── Passage to read
I'm very new to RNA-seq analysis and am currently stuck on the trimming step. The libraries I am trying to analyze were built using the NEXTFLEX Rapid Directional RNA-seq kit with their Unique Dual Index Barcodes (https://perkinelmer-appliedgenomics.com/wp-content/uploads/2022/02/NOVA-51292X-NEXTFLEX-RNA-Seq-2-0-UDI-Barcodes-V22-02-new.pdf). They were submitted 2x111 paired-end sequencing.
I'm trying to use cutadapt to do some pair-end trimming but am struggling to understand what exactly I need to trim here. Each barcode has a unique 8 bp index that corresponds to the P5/P7 regions -- is this what I am supposed to trim off? So in cutadapt: -a XXXXXXXX(P5 index) -A XXXXXXXX (P7index)
────
── Data
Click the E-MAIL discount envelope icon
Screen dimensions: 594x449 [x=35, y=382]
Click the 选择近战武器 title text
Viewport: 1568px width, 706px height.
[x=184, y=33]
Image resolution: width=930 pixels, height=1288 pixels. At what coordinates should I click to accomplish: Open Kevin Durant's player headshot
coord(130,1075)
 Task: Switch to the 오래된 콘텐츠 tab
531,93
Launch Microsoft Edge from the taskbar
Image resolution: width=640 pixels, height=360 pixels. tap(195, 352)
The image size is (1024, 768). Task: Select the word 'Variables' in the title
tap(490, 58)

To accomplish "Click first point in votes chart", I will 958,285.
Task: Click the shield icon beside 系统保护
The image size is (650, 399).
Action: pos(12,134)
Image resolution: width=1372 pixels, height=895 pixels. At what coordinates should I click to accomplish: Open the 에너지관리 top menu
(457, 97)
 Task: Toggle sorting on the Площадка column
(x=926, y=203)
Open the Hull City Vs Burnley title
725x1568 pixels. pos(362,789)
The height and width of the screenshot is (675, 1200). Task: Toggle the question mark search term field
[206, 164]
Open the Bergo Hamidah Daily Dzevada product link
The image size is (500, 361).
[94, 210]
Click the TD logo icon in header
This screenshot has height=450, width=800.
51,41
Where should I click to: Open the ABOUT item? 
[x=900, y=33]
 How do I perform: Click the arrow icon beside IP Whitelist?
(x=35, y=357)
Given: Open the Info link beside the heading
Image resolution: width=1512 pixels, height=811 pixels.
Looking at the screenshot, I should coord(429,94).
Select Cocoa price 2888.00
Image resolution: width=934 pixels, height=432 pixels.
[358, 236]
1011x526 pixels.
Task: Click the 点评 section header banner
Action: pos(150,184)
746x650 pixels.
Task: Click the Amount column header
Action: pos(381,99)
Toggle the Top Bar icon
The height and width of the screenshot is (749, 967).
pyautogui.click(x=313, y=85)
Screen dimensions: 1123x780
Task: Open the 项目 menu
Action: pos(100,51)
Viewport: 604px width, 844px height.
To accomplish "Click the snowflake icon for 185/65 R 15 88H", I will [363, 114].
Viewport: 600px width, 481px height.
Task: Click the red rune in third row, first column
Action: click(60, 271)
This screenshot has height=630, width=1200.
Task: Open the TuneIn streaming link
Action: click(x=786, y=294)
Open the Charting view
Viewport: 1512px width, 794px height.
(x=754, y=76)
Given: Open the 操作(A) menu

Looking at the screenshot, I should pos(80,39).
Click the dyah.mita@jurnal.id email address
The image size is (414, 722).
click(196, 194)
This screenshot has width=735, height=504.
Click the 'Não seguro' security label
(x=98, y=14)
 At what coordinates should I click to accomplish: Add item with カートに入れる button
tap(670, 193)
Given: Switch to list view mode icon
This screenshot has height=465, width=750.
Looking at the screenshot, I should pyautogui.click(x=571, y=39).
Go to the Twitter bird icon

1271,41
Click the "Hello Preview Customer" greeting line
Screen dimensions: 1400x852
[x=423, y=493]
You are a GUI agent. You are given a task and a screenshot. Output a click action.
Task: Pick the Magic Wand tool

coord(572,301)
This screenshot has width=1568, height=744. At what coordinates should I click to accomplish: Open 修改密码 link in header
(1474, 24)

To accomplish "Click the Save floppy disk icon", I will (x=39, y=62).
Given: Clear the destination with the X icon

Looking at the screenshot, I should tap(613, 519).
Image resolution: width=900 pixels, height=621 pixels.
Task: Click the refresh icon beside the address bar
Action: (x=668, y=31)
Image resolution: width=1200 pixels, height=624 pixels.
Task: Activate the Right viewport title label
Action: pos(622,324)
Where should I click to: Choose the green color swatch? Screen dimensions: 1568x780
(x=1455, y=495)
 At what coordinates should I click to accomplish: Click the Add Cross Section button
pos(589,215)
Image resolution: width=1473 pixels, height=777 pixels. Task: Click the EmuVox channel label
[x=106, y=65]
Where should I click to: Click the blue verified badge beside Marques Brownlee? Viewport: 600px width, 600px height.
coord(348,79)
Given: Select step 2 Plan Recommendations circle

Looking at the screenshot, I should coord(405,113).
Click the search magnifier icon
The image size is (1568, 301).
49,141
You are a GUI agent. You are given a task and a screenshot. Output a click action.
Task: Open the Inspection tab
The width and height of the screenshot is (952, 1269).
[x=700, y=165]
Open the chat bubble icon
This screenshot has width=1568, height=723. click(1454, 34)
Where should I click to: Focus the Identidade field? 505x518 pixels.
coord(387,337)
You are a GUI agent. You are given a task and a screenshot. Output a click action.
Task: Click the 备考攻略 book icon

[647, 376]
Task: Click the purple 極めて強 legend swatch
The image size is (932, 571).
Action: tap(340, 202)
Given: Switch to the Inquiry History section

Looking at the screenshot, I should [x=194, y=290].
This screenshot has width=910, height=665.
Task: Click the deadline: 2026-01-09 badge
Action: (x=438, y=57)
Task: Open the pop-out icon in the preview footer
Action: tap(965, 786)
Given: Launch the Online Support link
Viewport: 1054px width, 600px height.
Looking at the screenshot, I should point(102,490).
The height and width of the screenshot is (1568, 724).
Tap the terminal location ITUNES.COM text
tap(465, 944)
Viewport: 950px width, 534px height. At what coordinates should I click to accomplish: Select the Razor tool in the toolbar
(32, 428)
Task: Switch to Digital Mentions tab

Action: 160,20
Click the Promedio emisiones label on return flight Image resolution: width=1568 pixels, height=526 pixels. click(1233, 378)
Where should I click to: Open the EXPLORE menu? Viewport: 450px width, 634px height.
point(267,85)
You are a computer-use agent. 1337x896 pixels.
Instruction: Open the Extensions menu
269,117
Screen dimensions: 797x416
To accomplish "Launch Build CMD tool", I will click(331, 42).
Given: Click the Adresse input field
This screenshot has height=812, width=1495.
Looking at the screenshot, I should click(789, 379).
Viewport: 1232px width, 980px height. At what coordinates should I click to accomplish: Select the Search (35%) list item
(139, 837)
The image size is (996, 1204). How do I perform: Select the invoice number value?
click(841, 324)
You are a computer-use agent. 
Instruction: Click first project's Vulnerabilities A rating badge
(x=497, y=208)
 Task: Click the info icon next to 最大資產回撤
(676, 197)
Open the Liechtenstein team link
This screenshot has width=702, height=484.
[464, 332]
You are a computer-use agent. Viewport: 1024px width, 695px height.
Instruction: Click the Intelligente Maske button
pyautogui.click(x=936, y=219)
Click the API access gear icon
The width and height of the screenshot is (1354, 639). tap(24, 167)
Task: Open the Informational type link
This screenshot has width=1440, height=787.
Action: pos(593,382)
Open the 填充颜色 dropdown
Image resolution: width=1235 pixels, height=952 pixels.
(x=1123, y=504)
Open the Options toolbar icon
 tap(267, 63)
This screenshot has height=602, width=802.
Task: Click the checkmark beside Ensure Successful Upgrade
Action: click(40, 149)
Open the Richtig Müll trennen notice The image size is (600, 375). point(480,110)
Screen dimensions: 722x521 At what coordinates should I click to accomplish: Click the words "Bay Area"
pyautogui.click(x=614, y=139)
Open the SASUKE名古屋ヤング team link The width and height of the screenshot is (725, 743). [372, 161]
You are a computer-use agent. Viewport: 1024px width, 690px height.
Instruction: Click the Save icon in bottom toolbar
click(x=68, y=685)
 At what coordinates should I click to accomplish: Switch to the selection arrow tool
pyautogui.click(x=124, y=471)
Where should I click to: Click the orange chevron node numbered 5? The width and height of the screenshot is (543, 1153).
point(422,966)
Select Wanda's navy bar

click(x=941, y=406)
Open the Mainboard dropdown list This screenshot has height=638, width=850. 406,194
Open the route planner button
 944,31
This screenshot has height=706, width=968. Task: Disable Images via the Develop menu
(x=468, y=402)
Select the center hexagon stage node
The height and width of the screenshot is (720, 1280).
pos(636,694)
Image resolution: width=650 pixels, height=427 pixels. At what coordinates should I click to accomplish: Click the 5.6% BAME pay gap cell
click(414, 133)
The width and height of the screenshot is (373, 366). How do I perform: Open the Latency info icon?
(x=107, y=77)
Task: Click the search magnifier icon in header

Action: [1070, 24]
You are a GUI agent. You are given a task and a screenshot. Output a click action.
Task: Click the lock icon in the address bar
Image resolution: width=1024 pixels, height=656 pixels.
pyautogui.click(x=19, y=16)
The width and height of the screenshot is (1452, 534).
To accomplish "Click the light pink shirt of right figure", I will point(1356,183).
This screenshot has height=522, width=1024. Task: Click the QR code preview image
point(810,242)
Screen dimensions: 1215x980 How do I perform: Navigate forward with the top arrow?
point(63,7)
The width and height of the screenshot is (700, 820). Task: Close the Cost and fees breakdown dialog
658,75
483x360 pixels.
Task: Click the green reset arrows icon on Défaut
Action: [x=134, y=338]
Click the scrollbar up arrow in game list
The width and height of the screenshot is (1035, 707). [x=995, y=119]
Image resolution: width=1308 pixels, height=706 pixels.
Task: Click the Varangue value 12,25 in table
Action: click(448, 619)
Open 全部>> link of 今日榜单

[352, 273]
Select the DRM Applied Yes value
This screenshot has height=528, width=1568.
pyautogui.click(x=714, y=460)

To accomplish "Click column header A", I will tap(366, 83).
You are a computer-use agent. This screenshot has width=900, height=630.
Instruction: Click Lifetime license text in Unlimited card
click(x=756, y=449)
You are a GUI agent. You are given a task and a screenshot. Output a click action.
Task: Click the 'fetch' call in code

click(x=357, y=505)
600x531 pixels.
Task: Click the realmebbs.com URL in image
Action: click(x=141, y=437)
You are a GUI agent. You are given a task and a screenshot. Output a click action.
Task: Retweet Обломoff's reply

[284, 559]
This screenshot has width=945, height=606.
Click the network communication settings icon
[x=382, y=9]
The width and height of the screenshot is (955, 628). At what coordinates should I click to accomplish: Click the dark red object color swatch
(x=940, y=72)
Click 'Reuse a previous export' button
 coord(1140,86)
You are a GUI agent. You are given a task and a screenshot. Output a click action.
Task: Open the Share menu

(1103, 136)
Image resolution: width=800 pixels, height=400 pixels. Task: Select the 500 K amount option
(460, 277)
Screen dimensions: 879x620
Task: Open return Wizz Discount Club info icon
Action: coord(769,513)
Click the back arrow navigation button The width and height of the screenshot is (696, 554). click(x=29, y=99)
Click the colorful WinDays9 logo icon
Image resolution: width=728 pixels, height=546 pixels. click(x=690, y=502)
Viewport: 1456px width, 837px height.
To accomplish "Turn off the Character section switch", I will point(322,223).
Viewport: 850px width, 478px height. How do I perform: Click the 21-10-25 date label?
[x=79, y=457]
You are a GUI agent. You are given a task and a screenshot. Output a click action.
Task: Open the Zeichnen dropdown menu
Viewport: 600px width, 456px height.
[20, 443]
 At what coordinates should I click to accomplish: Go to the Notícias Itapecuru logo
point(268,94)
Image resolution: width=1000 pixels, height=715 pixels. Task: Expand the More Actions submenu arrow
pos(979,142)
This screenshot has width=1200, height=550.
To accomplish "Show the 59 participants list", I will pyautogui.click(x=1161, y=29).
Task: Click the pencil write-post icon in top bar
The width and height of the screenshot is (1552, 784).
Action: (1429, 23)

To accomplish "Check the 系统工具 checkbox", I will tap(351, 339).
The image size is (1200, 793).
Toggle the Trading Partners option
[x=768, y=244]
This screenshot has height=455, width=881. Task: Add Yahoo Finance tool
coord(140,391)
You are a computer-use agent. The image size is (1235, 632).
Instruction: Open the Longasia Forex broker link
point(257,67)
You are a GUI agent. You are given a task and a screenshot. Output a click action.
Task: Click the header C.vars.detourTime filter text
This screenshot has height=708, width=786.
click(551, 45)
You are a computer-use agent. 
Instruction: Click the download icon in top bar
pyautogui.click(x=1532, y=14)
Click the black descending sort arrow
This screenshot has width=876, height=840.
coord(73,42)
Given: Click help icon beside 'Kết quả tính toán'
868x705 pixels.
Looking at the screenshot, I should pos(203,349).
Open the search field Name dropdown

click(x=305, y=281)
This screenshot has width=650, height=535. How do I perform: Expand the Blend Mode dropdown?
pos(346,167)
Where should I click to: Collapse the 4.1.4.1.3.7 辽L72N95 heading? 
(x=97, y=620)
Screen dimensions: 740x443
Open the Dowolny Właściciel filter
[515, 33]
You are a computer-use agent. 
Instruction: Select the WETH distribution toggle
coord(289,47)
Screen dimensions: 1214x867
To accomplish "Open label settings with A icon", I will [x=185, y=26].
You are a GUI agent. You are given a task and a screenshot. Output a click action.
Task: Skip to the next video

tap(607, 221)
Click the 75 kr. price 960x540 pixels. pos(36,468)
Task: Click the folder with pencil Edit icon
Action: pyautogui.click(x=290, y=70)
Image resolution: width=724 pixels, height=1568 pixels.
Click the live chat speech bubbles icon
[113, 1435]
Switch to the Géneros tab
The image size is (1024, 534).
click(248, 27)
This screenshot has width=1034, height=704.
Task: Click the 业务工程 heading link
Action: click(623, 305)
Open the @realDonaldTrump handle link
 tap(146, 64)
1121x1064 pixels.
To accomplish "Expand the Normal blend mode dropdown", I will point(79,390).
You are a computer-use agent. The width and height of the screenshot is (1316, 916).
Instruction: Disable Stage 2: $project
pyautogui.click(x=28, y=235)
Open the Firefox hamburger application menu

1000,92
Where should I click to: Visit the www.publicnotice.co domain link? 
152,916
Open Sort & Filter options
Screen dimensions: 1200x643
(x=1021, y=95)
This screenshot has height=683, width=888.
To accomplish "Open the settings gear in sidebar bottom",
────
Problem set.
1. In the RNA-seq trimming post, what sequencing were the libraries submitted for?
2. Carry on the RNA-seq trimming post from its final line, in the same first-person voice.
The entries have nothing to do with this.

Answers per task.
1. 2x111 paired-end sequencing

2.
Or do I have to trim off the entire udi barcode (which seems rather long since my sequences are only 111bp) like this?: -a AATGATACGGCGACCACCGAGATCTACACXXXXXXXXACACTCTTTCCCTACACGACGCTCTTCCGATCT -A GATCGGAAGAGCACACGTCTGAACTCCAGTCACXXXXXXXXATCTCGTATGCCGTCTTCTGCTTG
The other component that is confusing to me is that when I checked the quality of the FASTQ file on FASTQC, they always point out an overrepresented TruSeq adapter sequence, which is confusing to me since this adapter was not used during library prep
If anyone has experience trimming with these barcodes or have any insights, that would be awesome!
Do you happen to know if the middle part of this udi barcode (GATCGGAAGAGCACACGTCTGAACTCCAGTCACGTCTACATATCTCG) is also part of the TruSeq adapter? This is what is showing up as overrepresented when checking on FASTQC but is trimming this sequencing for read 1 and read 2 sufficient?